ロシアで活動する日系企業の景況が、「新型コロナウイルス禍」が本格化する前の水準まで回復した。ジェトロが2021年1月19~29日に実施した在ロシア日系企業景況感調査によると、2020年10月の前回調査(2020年11月2日記事参照)と比べ、自社の景況感(最近の景況)DI(注)は9ポイント増のプラス5となり、1年ぶりにプラスに転じた(添付資料図1参照)。他方、今後の事業展開見通しについては、米国新政権による対ロ経済制裁やロ中関係の動向に注目する声が上がっている。

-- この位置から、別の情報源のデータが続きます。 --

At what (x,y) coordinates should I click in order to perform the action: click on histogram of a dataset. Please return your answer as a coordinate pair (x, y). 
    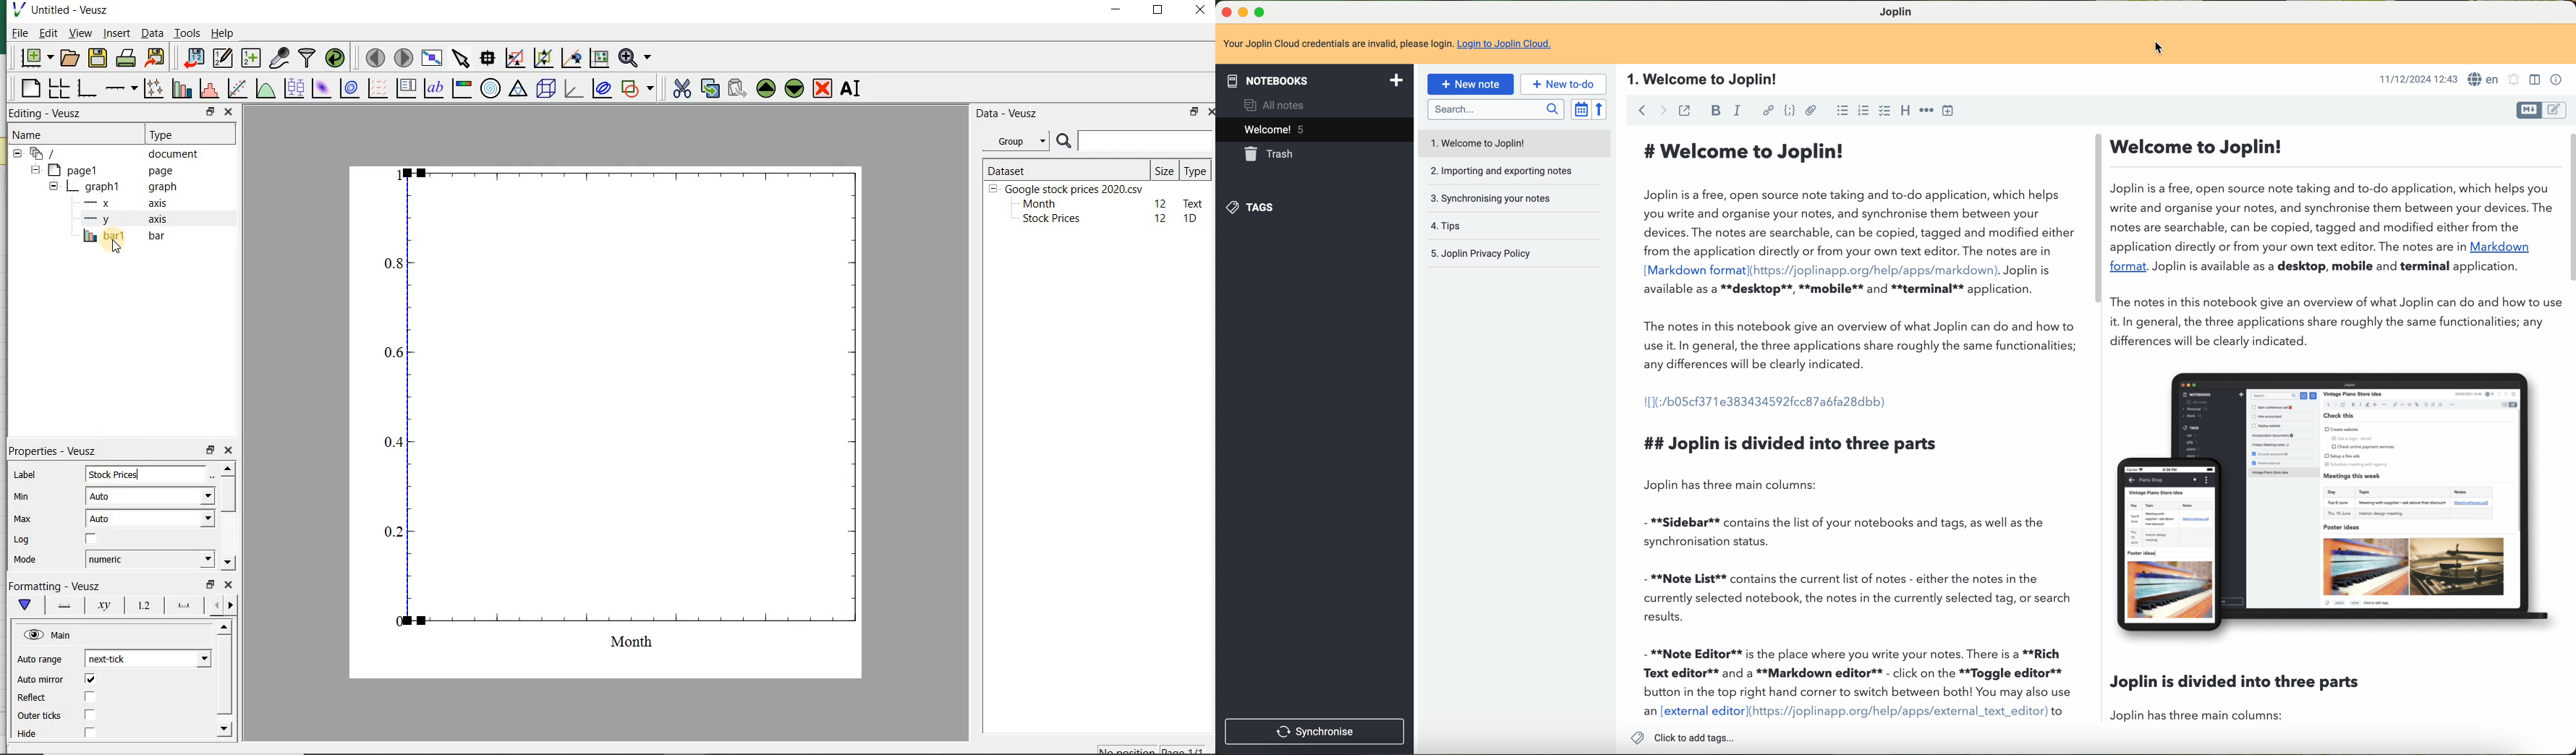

自社の景況見通し(2カ月後の状況)DIは20ポイント増のプラス10と、2019年9月以来のプラスとなった。今回調査した最近の景況DI(5ポイント)と比べて5ポイント高く、全体的に明るい見通しになった。「新型コロナ禍」のため、音響機器など家庭内で使用する製品・サービスの需要が増えたほか、現地日系企業の顧客の中に投資を再開する動きが出てきている。一方、予測困難な「新型コロナ禍」の収束時期、通貨ルーブル安の動向など、今後の不透明さを指摘するコメントが複数あった。

また、製品・サービスの自社販売価格DIは前回比横ばいの16、製品在庫DIは4ポイント増の16となった。2020年6月以降に進行したルーブル安や、海上輸送運賃の上昇、ロシア国外の工場の稼働制限による製品調達難のため、販売価格の上昇や在庫不足の状況が続いている。

今後1~2年のロシアでの事業展開見通しについては、前回と比べて大きな変化はなかった。「拡大」が20%、「維持」が71%だった(添付資料図2参照)。事業規模を維持しながらも、製品・サービスの高付加価値化、デジタルトランスフォーメーション(DX)分野への投資などを通じて、事業拡大への体制整備を行う動きがみられた。今後の展開に当たり、米国で2021年1月に発足したバイデン政権による対ロ経済制裁へのロシア政府の対応、ロ中関係強化の動向に注目するといったコメントもあった。

今回の調査は、モスクワ・ジャパンクラブ商工部会とサンクトペテルブルク日本商工会の協力の下、ロシアに所在する日系企業約250社を対象に実施し、93社から回答を得た。回答企業のうち、製造業は16社、非製造業(メーカーの販売会社を含む)は77社だった。

(注)景気動向指数:ディフュージョン・インデックス(Diffusion Index)の略。「良い」と回答した企業の比率から「悪い」と回答した企業の比率を引いた数値。